== FRAGMENTO ==

Un estudio 7 de 143 personas con COVID-19 dadas de alta de un hospital en Roma encontró que el 53% había informado fatiga y el 43% tenía dificultad para respirar 2 meses (en promedio) después de que comenzaron sus síntomas. Un estudio de pacientes en China mostró que el 25% tenía una función pulmonar anormal después de 3 meses, y que el 16% todavía estaba fatigado.
Paul Garner, investigador de enfermedades infecciosas de la Escuela de Medicina Tropical de Liverpool, lo ha experimentado de primera mano. Sus síntomas iniciales fueron leves, pero desde entonces ha experimentado “una montaña rusa de mala salud, emociones extremas y agotamiento total”. Su mente se volvió “nebulosa” y aparecían nuevos síntomas casi todos los días, desde dificultad para respirar hasta artritis en sus manos.
Estos síntomas se parecen al síndrome de fatiga crónica, también conocido como encefalomielitis miálgica (EM). La profesión médica ha luchado durante décadas para definir la enfermedad, lo que ha provocado una ruptura de la confianza de algunos pacientes. No se conocen biomarcadores, por lo que solo se puede diagnosticar en función de los síntomas. Debido a que la causa no se comprende completamente, no está claro cómo desarrollar un tratamiento. Persisten las actitudes despectivas de los médicos, según algunos pacientes.
Las personas que informan fatiga crónica después de tener COVID-19 describen dificultades similares. En los foros, muchos dicen que han recibido poco o ningún apoyo de los médicos, tal vez porque muchos de ellos solo mostraban síntomas leves, o ninguno en absoluto, y nunca fueron hospitalizados o en peligro de muerte. “No será fácil establecer con certeza los vínculos entre COVID-19 y la fatiga -dice Randolph-. No parece limitarse a los casos graves. Es común en personas que tenían síntomas leves y que, por lo tanto, es posible que no se hayan realizado la prueba del virus”.

===

**TAREA 1**
Explica, según el fragmento, por qué el síndrome de fatiga crónica solo se puede diagnosticar a partir de los síntomas.
**TAREA 2**
Prosigue el fragmento sobre la fatiga después de la COVID-19 desde el punto en que termina.

== DATOS ALMACENADOS ==

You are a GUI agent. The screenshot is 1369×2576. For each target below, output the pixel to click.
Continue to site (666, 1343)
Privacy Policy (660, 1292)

===

**ESPACIO DE RESPUESTA 1**
Porque no se conocen biomarcadores de la enfermedad.

**ESPACIO DE RESPUESTA 2**
“La única forma de averiguar si el SARS-CoV-2 está detrás de estos síntomas es comparar a las personas que se sabe que han tenido el virus con las que no -dice Chertow-, para ver con qué frecuencia se manifiesta la fatiga y de qué forma. De lo contrario, existe el riesgo de agrupar a personas cuya fatiga se ha manifestado por diferentes razones y que podrían necesitar tratamientos distintos”.
“La situación es más clara para las personas que han estado gravemente enfermas con COVID-19, especialmente aquellas que necesitaron ventiladores- dice Chertowp. En el peor de los casos, los pacientes experimentan lesiones en los músculos o los nervios que los abastecen y, a menudo, se enfrentan a una batalla muy duradera del orden de meses o hasta años para recuperar su salud y estado físico anteriores”.
Una vez más, hay evidencia del SARS de que la infección por coronavirus puede causar fatiga a largo plazo. En 2011, investigadores de la Universidad de Toronto describieron a 22 personas con SARS, todas las cuales seguían sin poder trabajar 13 a 36 meses después de la infección. En comparación con los controles, tenían fatiga persistente, dolor muscular, depresión y trastornos del sueño".
Otro estudio, publicado en 2009, rastreó a personas con SARS durante 4 años y encontró que el 40% tenía fatiga crónica. Muchos estaban desempleados y habían experimentado estigmatización social.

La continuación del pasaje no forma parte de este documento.